Task description
Search term "calendari": copy each line of the data containing it.

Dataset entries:
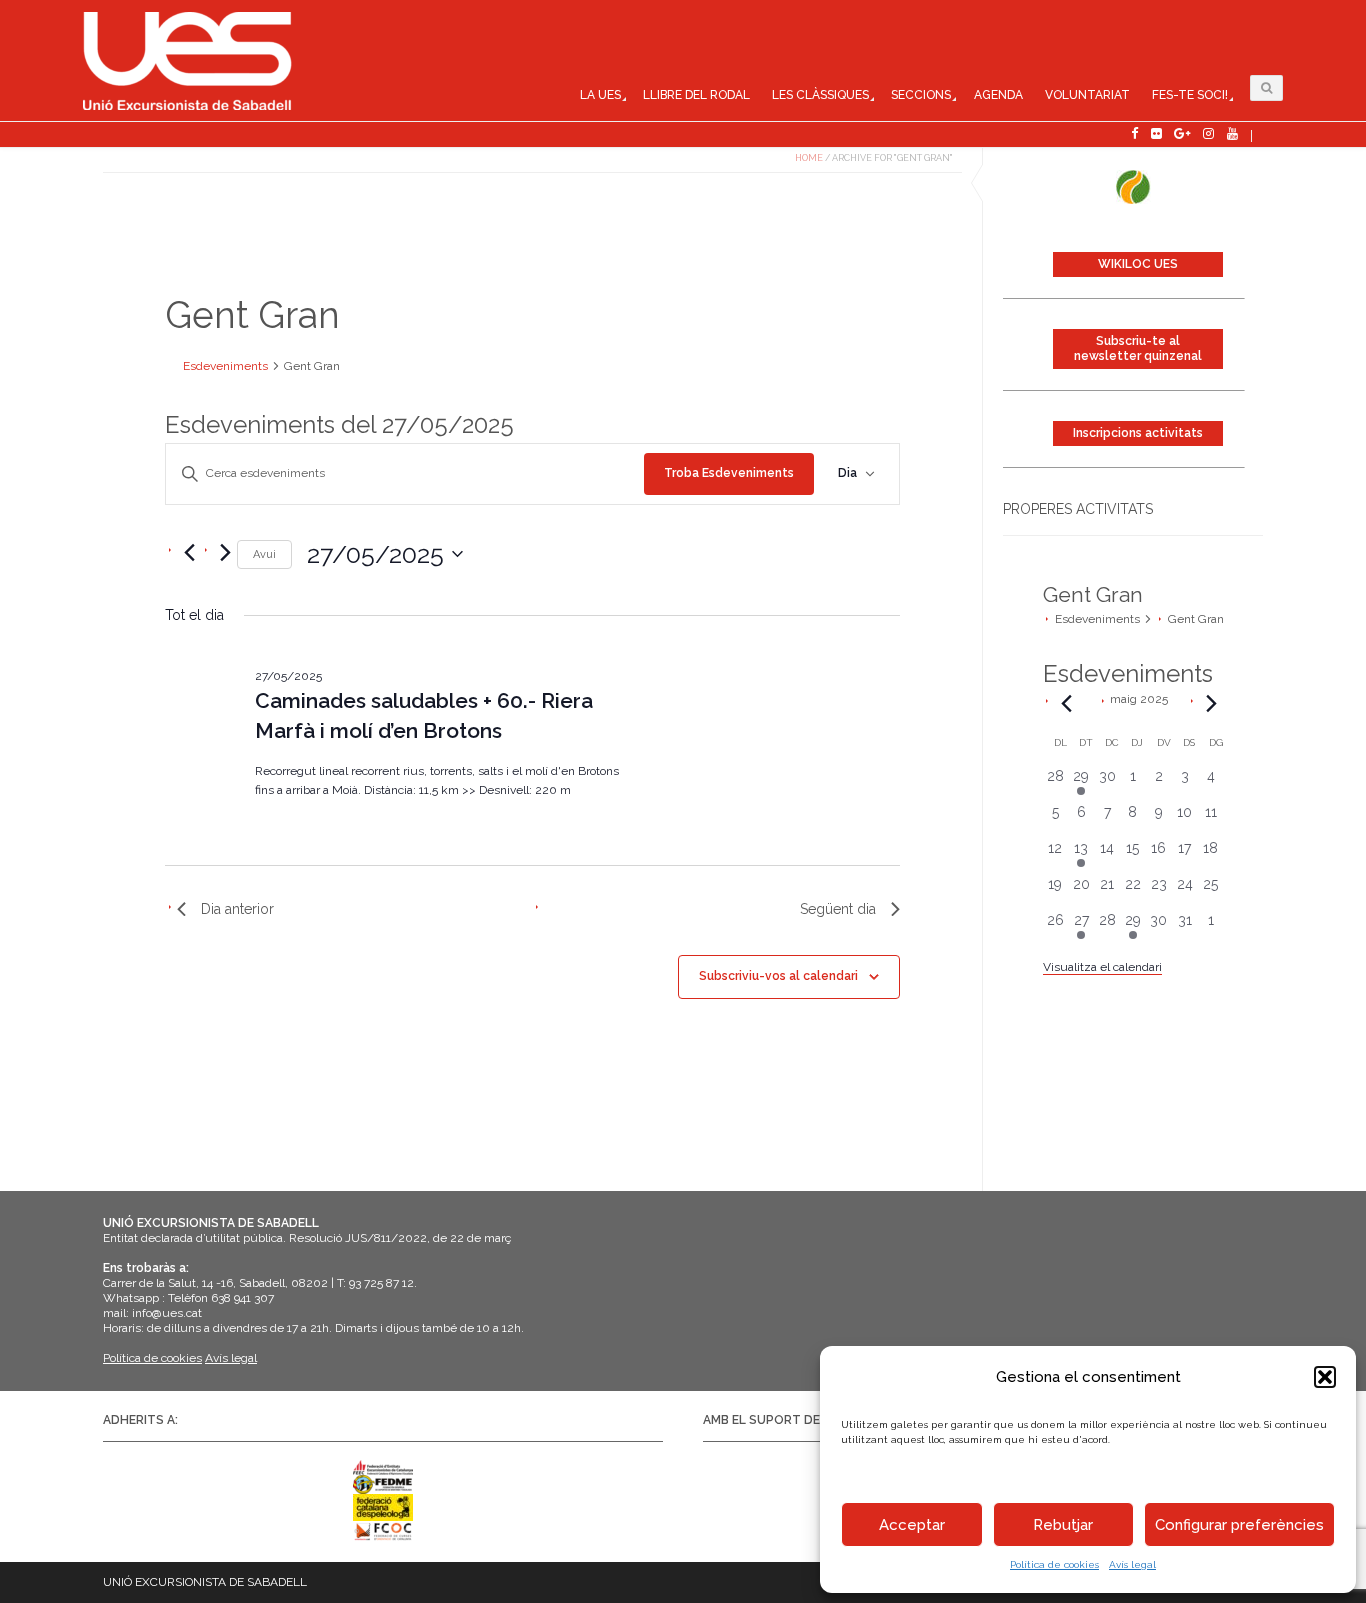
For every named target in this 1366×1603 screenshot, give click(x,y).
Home (809, 158)
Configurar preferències (1239, 1525)
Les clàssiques (820, 95)
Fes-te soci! (1190, 95)
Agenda (998, 95)
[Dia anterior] (189, 553)
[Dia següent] (225, 553)
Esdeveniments (1097, 619)
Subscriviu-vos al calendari (778, 976)
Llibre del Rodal (696, 95)
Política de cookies (1054, 1564)
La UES (600, 95)
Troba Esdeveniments (729, 473)
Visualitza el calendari (1102, 967)
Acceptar (912, 1525)
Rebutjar (1063, 1525)
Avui (264, 554)
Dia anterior (237, 909)
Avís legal (1132, 1564)
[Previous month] (1067, 704)
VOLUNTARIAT (1087, 95)
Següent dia (838, 909)
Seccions (921, 95)
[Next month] (1212, 704)
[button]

Answer for the task
Subscriviu-vos al calendari (778, 976)
Visualitza el calendari (1102, 967)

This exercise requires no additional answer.